__SUPPLIED MATERIAL__
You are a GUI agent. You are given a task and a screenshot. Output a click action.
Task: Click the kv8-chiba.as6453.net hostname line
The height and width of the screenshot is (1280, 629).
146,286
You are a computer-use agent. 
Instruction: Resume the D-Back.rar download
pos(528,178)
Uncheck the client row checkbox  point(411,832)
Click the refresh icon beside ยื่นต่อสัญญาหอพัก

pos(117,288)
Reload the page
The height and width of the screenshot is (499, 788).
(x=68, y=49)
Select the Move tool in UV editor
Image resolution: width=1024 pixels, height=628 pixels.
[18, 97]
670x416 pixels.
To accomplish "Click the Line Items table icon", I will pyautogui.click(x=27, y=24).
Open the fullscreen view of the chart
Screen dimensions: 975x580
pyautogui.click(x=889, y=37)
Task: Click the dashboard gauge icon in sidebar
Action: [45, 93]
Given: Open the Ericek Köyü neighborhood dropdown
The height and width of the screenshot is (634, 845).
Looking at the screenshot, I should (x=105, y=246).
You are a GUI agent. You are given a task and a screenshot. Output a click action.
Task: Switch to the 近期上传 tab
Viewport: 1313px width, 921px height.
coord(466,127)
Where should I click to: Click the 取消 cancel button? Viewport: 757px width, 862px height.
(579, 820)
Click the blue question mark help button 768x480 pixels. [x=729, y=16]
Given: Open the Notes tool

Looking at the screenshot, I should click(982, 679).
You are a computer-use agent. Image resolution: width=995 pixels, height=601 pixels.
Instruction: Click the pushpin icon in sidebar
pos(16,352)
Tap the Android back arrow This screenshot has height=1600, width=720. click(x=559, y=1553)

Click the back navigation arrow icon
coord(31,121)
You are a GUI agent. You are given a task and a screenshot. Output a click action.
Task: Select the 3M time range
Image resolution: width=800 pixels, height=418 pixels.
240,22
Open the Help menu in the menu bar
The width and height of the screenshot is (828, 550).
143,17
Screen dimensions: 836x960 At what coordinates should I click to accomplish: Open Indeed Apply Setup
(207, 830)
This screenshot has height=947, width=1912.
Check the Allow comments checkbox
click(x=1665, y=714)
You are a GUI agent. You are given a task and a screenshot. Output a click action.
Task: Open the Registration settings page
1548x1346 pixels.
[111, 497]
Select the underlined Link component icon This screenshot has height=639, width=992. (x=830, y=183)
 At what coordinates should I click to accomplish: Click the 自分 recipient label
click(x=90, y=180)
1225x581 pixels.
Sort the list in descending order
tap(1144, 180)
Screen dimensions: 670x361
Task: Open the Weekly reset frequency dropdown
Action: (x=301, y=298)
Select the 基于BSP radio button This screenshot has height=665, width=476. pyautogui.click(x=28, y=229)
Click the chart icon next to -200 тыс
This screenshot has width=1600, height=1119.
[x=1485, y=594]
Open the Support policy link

__INSTRUCTIONS FOR THE TASK__
The data above should be duplicated exactly and completely.

__RESULT BELOW__
You are a GUI agent. You are given a task and a screenshot. Output a click action.
Task: Click the kv8-chiba.as6453.net hostname line
The height and width of the screenshot is (1280, 629).
146,286
You are a computer-use agent. 
Instruction: Resume the D-Back.rar download
pos(528,178)
Uncheck the client row checkbox  point(411,832)
Click the refresh icon beside ยื่นต่อสัญญาหอพัก

pos(117,288)
Reload the page
The height and width of the screenshot is (499, 788).
(x=68, y=49)
Select the Move tool in UV editor
Image resolution: width=1024 pixels, height=628 pixels.
[18, 97]
670x416 pixels.
To accomplish "Click the Line Items table icon", I will pyautogui.click(x=27, y=24).
Open the fullscreen view of the chart
Screen dimensions: 975x580
pyautogui.click(x=889, y=37)
Task: Click the dashboard gauge icon in sidebar
Action: [45, 93]
Given: Open the Ericek Köyü neighborhood dropdown
The height and width of the screenshot is (634, 845).
Looking at the screenshot, I should (x=105, y=246).
You are a GUI agent. You are given a task and a screenshot. Output a click action.
Task: Switch to the 近期上传 tab
Viewport: 1313px width, 921px height.
coord(466,127)
Where should I click to: Click the 取消 cancel button? Viewport: 757px width, 862px height.
(579, 820)
Click the blue question mark help button 768x480 pixels. [x=729, y=16]
Given: Open the Notes tool

Looking at the screenshot, I should click(982, 679).
You are a computer-use agent. Image resolution: width=995 pixels, height=601 pixels.
Instruction: Click the pushpin icon in sidebar
pos(16,352)
Tap the Android back arrow This screenshot has height=1600, width=720. click(x=559, y=1553)

Click the back navigation arrow icon
coord(31,121)
You are a GUI agent. You are given a task and a screenshot. Output a click action.
Task: Select the 3M time range
Image resolution: width=800 pixels, height=418 pixels.
240,22
Open the Help menu in the menu bar
The width and height of the screenshot is (828, 550).
143,17
Screen dimensions: 836x960 At what coordinates should I click to accomplish: Open Indeed Apply Setup
(207, 830)
This screenshot has height=947, width=1912.
Check the Allow comments checkbox
click(x=1665, y=714)
You are a GUI agent. You are given a task and a screenshot. Output a click action.
Task: Open the Registration settings page
1548x1346 pixels.
[111, 497]
Select the underlined Link component icon This screenshot has height=639, width=992. (x=830, y=183)
 At what coordinates should I click to accomplish: Click the 自分 recipient label
click(x=90, y=180)
1225x581 pixels.
Sort the list in descending order
tap(1144, 180)
Screen dimensions: 670x361
Task: Open the Weekly reset frequency dropdown
Action: (x=301, y=298)
Select the 基于BSP radio button This screenshot has height=665, width=476. pyautogui.click(x=28, y=229)
Click the chart icon next to -200 тыс
This screenshot has width=1600, height=1119.
[x=1485, y=594]
Open the Support policy link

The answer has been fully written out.